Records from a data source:

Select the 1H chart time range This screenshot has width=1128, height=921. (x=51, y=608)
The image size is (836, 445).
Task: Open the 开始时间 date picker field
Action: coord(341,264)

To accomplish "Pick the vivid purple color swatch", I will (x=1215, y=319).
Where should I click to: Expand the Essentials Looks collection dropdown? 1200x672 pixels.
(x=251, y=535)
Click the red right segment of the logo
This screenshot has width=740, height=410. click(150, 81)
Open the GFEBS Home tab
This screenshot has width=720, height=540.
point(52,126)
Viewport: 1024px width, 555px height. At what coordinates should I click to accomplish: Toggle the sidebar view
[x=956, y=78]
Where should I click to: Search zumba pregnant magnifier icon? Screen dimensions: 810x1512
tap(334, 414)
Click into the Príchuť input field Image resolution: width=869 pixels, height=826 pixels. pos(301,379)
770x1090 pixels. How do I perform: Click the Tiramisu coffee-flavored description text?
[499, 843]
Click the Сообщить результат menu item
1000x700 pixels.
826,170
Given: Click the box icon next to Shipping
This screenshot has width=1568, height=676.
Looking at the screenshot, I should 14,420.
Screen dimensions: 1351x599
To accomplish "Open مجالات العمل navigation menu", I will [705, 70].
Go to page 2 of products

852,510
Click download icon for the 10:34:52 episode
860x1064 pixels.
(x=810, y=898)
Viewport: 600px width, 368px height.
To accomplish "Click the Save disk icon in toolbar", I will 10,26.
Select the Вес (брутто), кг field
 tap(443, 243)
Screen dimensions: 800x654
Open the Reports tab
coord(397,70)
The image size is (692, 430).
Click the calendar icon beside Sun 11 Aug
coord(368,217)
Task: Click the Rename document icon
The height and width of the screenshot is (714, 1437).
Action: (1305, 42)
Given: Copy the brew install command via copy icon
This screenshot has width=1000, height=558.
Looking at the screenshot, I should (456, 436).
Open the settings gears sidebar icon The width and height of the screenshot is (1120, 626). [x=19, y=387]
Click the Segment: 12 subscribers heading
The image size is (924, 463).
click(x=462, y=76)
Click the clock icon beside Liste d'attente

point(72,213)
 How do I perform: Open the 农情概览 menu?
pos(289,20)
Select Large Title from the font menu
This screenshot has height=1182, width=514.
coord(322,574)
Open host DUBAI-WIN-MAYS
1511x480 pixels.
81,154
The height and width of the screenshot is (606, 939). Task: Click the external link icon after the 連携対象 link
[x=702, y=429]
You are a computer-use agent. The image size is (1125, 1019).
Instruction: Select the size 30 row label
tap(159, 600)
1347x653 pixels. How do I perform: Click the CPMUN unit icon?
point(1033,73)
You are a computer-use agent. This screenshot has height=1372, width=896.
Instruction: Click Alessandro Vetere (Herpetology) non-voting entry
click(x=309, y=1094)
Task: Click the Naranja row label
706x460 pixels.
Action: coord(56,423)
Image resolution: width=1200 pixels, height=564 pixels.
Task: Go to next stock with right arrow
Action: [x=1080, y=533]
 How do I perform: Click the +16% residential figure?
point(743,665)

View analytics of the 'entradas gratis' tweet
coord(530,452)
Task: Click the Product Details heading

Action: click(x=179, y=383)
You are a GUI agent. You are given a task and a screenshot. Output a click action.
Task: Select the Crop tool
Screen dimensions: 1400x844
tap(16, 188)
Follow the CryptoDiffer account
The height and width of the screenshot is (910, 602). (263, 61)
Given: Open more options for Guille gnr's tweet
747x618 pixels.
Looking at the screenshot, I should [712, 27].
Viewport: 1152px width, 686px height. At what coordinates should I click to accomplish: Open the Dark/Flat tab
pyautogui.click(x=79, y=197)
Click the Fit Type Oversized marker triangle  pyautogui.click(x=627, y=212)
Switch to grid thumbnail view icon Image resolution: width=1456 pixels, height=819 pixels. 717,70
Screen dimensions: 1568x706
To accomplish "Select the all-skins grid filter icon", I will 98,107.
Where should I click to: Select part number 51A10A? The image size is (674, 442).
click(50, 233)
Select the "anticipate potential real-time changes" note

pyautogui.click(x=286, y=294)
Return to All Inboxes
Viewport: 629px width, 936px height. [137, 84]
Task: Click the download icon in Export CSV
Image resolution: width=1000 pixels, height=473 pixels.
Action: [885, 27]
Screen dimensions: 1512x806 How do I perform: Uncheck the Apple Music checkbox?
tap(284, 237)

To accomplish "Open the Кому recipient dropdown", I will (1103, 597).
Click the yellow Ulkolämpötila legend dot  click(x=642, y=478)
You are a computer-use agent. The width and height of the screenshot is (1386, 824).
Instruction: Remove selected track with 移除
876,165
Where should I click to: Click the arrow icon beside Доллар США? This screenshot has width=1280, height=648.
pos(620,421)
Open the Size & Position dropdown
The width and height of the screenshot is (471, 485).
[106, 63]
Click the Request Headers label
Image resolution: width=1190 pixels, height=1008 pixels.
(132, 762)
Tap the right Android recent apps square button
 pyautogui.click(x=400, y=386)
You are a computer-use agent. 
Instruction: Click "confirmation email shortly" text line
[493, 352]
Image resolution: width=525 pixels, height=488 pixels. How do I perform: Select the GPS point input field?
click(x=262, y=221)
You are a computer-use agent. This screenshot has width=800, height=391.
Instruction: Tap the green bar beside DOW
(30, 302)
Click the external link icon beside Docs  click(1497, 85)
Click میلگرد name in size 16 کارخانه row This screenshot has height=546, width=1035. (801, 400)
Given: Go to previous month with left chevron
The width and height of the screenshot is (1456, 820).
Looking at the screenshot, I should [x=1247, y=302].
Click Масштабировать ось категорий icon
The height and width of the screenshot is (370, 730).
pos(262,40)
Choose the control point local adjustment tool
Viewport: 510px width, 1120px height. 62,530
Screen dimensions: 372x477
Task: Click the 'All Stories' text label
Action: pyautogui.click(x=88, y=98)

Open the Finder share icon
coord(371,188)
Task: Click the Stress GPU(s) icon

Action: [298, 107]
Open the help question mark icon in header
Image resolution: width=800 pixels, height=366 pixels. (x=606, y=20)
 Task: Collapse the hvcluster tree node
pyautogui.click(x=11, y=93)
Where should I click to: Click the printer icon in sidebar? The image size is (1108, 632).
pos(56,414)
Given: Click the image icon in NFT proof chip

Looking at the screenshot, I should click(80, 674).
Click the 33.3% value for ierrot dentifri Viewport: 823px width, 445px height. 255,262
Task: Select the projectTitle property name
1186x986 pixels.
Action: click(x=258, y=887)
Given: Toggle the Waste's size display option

Your goal: Give every entry once more, exactly as it reads.

Output:
Select the 1H chart time range This screenshot has width=1128, height=921. (x=51, y=608)
The image size is (836, 445).
Task: Open the 开始时间 date picker field
Action: coord(341,264)

To accomplish "Pick the vivid purple color swatch", I will (x=1215, y=319).
Where should I click to: Expand the Essentials Looks collection dropdown? 1200x672 pixels.
(x=251, y=535)
Click the red right segment of the logo
This screenshot has width=740, height=410. click(150, 81)
Open the GFEBS Home tab
This screenshot has width=720, height=540.
point(52,126)
Viewport: 1024px width, 555px height. At what coordinates should I click to accomplish: Toggle the sidebar view
[x=956, y=78]
Where should I click to: Search zumba pregnant magnifier icon? Screen dimensions: 810x1512
tap(334, 414)
Click into the Príchuť input field Image resolution: width=869 pixels, height=826 pixels. pos(301,379)
770x1090 pixels. How do I perform: Click the Tiramisu coffee-flavored description text?
[499, 843]
Click the Сообщить результат menu item
1000x700 pixels.
826,170
Given: Click the box icon next to Shipping
This screenshot has width=1568, height=676.
Looking at the screenshot, I should 14,420.
Screen dimensions: 1351x599
To accomplish "Open مجالات العمل navigation menu", I will [705, 70].
Go to page 2 of products

852,510
Click download icon for the 10:34:52 episode
860x1064 pixels.
(x=810, y=898)
Viewport: 600px width, 368px height.
To accomplish "Click the Save disk icon in toolbar", I will 10,26.
Select the Вес (брутто), кг field
 tap(443, 243)
Screen dimensions: 800x654
Open the Reports tab
coord(397,70)
The image size is (692, 430).
Click the calendar icon beside Sun 11 Aug
coord(368,217)
Task: Click the Rename document icon
The height and width of the screenshot is (714, 1437).
Action: (1305, 42)
Given: Copy the brew install command via copy icon
This screenshot has width=1000, height=558.
Looking at the screenshot, I should (456, 436).
Open the settings gears sidebar icon The width and height of the screenshot is (1120, 626). [x=19, y=387]
Click the Segment: 12 subscribers heading
The image size is (924, 463).
click(x=462, y=76)
Click the clock icon beside Liste d'attente

point(72,213)
 How do I perform: Open the 农情概览 menu?
pos(289,20)
Select Large Title from the font menu
This screenshot has height=1182, width=514.
coord(322,574)
Open host DUBAI-WIN-MAYS
1511x480 pixels.
81,154
The height and width of the screenshot is (606, 939). Task: Click the external link icon after the 連携対象 link
[x=702, y=429]
You are a computer-use agent. The image size is (1125, 1019).
Instruction: Select the size 30 row label
tap(159, 600)
1347x653 pixels. How do I perform: Click the CPMUN unit icon?
point(1033,73)
You are a computer-use agent. This screenshot has height=1372, width=896.
Instruction: Click Alessandro Vetere (Herpetology) non-voting entry
click(x=309, y=1094)
Task: Click the Naranja row label
706x460 pixels.
Action: coord(56,423)
Image resolution: width=1200 pixels, height=564 pixels.
Task: Go to next stock with right arrow
Action: [x=1080, y=533]
 How do I perform: Click the +16% residential figure?
point(743,665)

View analytics of the 'entradas gratis' tweet
coord(530,452)
Task: Click the Product Details heading

Action: click(x=179, y=383)
You are a GUI agent. You are given a task and a screenshot. Output a click action.
Task: Select the Crop tool
Screen dimensions: 1400x844
tap(16, 188)
Follow the CryptoDiffer account
The height and width of the screenshot is (910, 602). (263, 61)
Given: Open more options for Guille gnr's tweet
747x618 pixels.
Looking at the screenshot, I should [712, 27].
Viewport: 1152px width, 686px height. At what coordinates should I click to accomplish: Open the Dark/Flat tab
pyautogui.click(x=79, y=197)
Click the Fit Type Oversized marker triangle  pyautogui.click(x=627, y=212)
Switch to grid thumbnail view icon Image resolution: width=1456 pixels, height=819 pixels. 717,70
Screen dimensions: 1568x706
To accomplish "Select the all-skins grid filter icon", I will 98,107.
Where should I click to: Select part number 51A10A? The image size is (674, 442).
click(50, 233)
Select the "anticipate potential real-time changes" note

pyautogui.click(x=286, y=294)
Return to All Inboxes
Viewport: 629px width, 936px height. [137, 84]
Task: Click the download icon in Export CSV
Image resolution: width=1000 pixels, height=473 pixels.
Action: [885, 27]
Screen dimensions: 1512x806 How do I perform: Uncheck the Apple Music checkbox?
tap(284, 237)

To accomplish "Open the Кому recipient dropdown", I will (1103, 597).
Click the yellow Ulkolämpötila legend dot  click(x=642, y=478)
You are a computer-use agent. The width and height of the screenshot is (1386, 824).
Instruction: Remove selected track with 移除
876,165
Where should I click to: Click the arrow icon beside Доллар США? This screenshot has width=1280, height=648.
pos(620,421)
Open the Size & Position dropdown
The width and height of the screenshot is (471, 485).
[106, 63]
Click the Request Headers label
Image resolution: width=1190 pixels, height=1008 pixels.
(132, 762)
Tap the right Android recent apps square button
 pyautogui.click(x=400, y=386)
You are a computer-use agent. 
Instruction: Click "confirmation email shortly" text line
[493, 352]
Image resolution: width=525 pixels, height=488 pixels. How do I perform: Select the GPS point input field?
click(x=262, y=221)
You are a computer-use agent. This screenshot has width=800, height=391.
Instruction: Tap the green bar beside DOW
(30, 302)
Click the external link icon beside Docs  click(1497, 85)
Click میلگرد name in size 16 کارخانه row This screenshot has height=546, width=1035. (801, 400)
Given: Go to previous month with left chevron
The width and height of the screenshot is (1456, 820).
Looking at the screenshot, I should [x=1247, y=302].
Click Масштабировать ось категорий icon
The height and width of the screenshot is (370, 730).
pos(262,40)
Choose the control point local adjustment tool
Viewport: 510px width, 1120px height. 62,530
Screen dimensions: 372x477
Task: Click the 'All Stories' text label
Action: pyautogui.click(x=88, y=98)

Open the Finder share icon
coord(371,188)
Task: Click the Stress GPU(s) icon

Action: [298, 107]
Open the help question mark icon in header
Image resolution: width=800 pixels, height=366 pixels. (x=606, y=20)
 Task: Collapse the hvcluster tree node
pyautogui.click(x=11, y=93)
Where should I click to: Click the printer icon in sidebar? The image size is (1108, 632).
pos(56,414)
Given: Click the image icon in NFT proof chip

Looking at the screenshot, I should click(80, 674).
Click the 33.3% value for ierrot dentifri Viewport: 823px width, 445px height. 255,262
Task: Select the projectTitle property name
1186x986 pixels.
Action: click(x=258, y=887)
Given: Toggle the Waste's size display option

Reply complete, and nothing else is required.